Peterson’s analysis is ambitious in its attempt to flesh out how young women are manipulated by this ideal of perfection, covering their “relationship with self-esteem, confidence, assertiveness, body image, hookup culture, belonging, and mental health” in meticulous detail, alongside the psychological and physiological effects of adhering to “the Myth.” Crucially, Peterson includes perspectives from Black and LGBTQIA+ students, as well as those belonging to other historically underrepresented groups, to expose the Myth’s ubiquitous presence in the lives of undergraduate women. Although the statistics paint a bleak picture of the aftereffects of perfectionism, this playbook does offer hope: Peterson is confident that raising awareness of how the Myth functions can transform students’ worldviews toward one of “individualized agency and empowerment”— ultimately a move away from the expectations of patriarchal society.

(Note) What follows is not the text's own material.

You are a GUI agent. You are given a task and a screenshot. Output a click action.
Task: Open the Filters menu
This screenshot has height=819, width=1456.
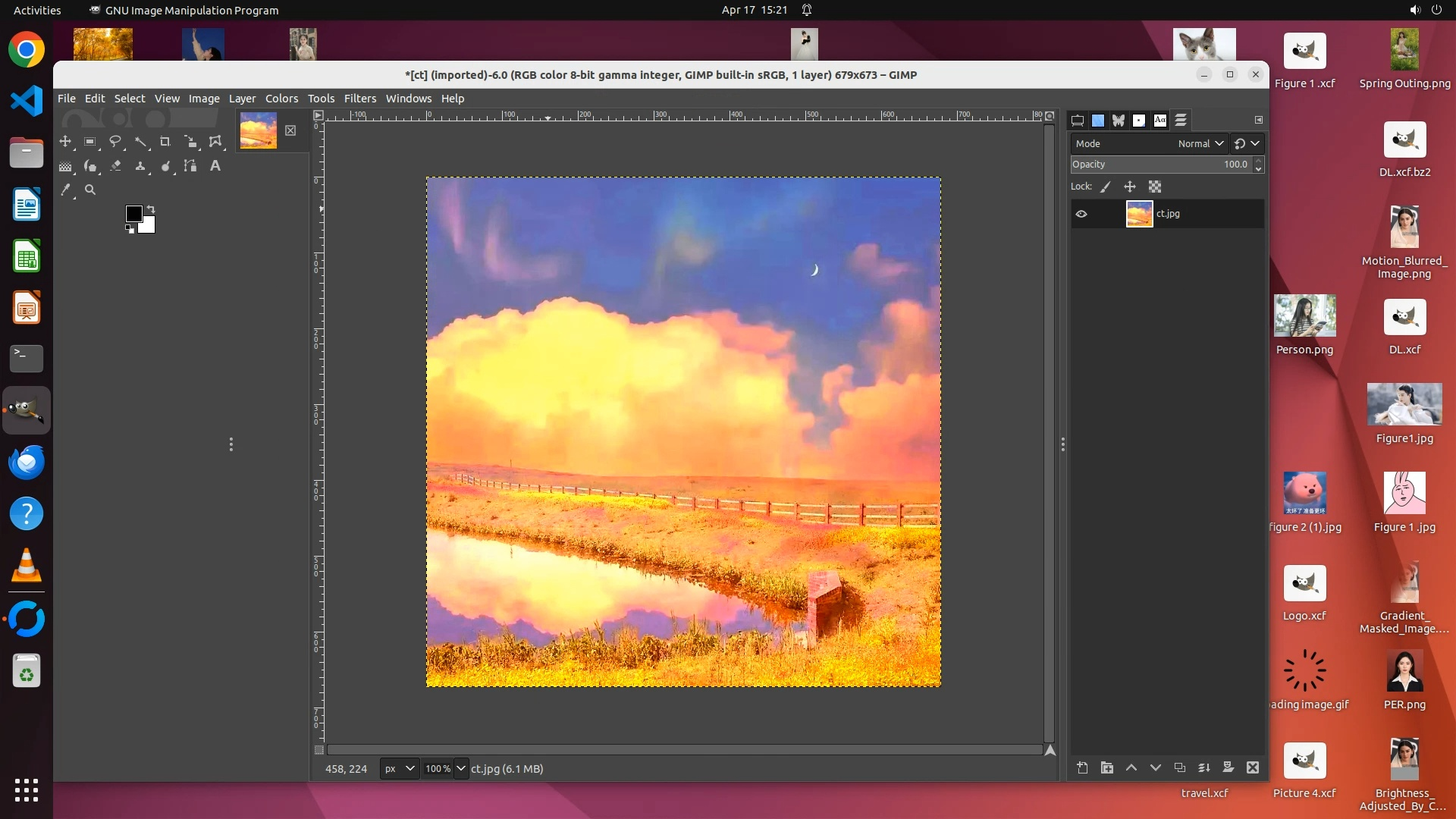tap(359, 99)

Among the strongest advice are suggestions addressing mental health issues and on how to use counter-narratives to the Myth to develop an identity based in authenticity. Though Peterson positions her guide as useful for “today’s generation of college students,” some readers may find its length intimidating; with that said, readers willing to dive deep into its inner workings will come away with the tools and wisdom essential to pursuing the college experience with clear eyes and a balanced, healthy approach.
Takeaway: An illuminating, in-depth analysis of the ideal of “perfectionism” for young women in college.
Great for fans of: Paul Dolan’s Happy Ever After, Rebecca Traister’s All the Single Ladies.